| Activity list |
A) Reproduce the passage on Alzheimer's dementia word for word, everything from "AD is the most" down to "the Alzheimer's type.".
B) According to the passage on Alzheimer's dementia, what percentage of Americans with AD in 2000 were between 75 and 84 years of age?
C) Summarize the passage on Alzheimer's dementia in two sentences.

| Text under study |
▼

AD is the most common type of dementia, affecting approximately 4.5 million Americans in the year 2000. Various classifications of dementia include dementia of the Alzheimer's type, vascular dementia, and dementia due to HIV disease, head trauma, Parkinson's disease, Huntington's disease, Pick's disease, or Creutzfeldt-Jakob disease. This chapter will address only dementia of the Alzheimer's type.
The prevalence of AD increases with age, and it is most prevalent in persons aged 65 years and older. In the year 2000, it was estimated that there were 4.5 million people with AD in the United States. Of those affected, 7% were 65 to 74 years of age, 53% were between 75 and 84 years of age, and 40% were persons over 85 years of age. It is projected that by the year 2050, there will be a threefold increase in prevalence yielding potentially 13.4 million AD patients due to a population increase in persons over 65 years of age. It is projected that three out of five individuals greater than or equal to 85 years of age will have AD. Additionally, the cost to society due to rising Medicare spending for AD is projected to increase from $62 billion in 2000 to over $1 trillion in 2050. Furthermore, the costs associated with nursing home care alone are projected to increase from $19 billion in 2000 to $118 billion in 2050 (Fig. 35—1)4,5 The severity of AD also correlates with increasing age and is classified as mild, moderate, or severe. Other risk factors associated with AD besides age include family history, female gender, and vascular risk factors such as diabetes, hypertension, heart disease, and current smoking.6,7 However, it is unknown how other factors such as environment contribute and interact with the genetic predisposition for AD.

▲

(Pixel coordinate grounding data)
▼

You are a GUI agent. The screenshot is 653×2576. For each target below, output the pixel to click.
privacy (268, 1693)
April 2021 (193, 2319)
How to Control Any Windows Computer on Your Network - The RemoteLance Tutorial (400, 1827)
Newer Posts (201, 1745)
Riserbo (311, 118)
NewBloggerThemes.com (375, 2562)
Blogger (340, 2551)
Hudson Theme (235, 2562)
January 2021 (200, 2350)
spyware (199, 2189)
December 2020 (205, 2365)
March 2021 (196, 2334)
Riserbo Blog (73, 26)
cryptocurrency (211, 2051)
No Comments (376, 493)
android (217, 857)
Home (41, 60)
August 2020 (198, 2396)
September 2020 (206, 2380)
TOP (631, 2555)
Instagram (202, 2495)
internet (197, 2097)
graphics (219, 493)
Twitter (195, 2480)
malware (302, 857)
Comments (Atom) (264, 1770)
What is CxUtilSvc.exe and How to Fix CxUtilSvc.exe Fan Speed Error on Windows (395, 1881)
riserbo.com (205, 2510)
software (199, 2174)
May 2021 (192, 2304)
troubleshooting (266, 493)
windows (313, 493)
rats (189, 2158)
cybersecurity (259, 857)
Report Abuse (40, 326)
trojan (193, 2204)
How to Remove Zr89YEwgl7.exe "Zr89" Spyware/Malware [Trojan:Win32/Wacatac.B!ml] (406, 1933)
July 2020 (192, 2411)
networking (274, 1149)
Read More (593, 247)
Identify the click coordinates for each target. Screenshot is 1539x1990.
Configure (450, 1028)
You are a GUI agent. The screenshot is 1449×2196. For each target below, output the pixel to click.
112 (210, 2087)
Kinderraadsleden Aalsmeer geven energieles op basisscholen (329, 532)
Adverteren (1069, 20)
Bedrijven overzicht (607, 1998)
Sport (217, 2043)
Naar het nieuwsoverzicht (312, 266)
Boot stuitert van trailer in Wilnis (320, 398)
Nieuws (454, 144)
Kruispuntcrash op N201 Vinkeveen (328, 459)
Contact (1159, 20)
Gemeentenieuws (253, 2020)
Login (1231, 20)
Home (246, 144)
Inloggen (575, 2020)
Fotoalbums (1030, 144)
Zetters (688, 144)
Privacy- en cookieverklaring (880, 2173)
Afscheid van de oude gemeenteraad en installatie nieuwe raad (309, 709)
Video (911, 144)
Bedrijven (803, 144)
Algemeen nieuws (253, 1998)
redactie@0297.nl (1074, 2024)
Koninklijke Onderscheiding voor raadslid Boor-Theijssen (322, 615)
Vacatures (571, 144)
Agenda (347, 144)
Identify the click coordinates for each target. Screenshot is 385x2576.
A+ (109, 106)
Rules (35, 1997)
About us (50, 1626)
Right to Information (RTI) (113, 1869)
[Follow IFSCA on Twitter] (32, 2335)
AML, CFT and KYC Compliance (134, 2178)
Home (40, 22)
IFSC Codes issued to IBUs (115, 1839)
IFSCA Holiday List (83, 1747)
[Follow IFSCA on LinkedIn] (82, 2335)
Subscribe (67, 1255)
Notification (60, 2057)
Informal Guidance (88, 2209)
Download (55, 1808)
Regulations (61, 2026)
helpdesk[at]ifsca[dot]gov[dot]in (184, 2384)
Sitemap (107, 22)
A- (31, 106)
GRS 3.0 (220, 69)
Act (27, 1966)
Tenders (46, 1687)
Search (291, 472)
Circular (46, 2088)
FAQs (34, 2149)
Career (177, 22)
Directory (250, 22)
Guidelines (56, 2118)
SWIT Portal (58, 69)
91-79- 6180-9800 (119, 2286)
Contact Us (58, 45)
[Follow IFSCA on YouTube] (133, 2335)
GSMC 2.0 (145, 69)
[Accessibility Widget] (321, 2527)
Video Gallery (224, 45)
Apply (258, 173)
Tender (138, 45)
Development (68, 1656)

▲

| Answers given |
A)
AD is the most common type of dementia, affecting approximately 4.5 million Americans in the year 2000. Various classifications of dementia include dementia of the Alzheimer's type, vascular dementia, and dementia due to HIV disease, head trauma, Parkinson's disease, Huntington's disease, Pick's disease, or Creutzfeldt-Jakob disease. This chapter will address only dementia of the Alzheimer's type.

B) 53%

C) AD, the most common type of dementia, affected about 4.5 million Americans in 2000, and both its prevalence and its severity increase with age. By 2050, cases are projected to reach potentially 13.4 million and Medicare spending for AD to rise from $62 billion to over $1 trillion, while risk factors besides age include family history, female gender, and vascular risk factors.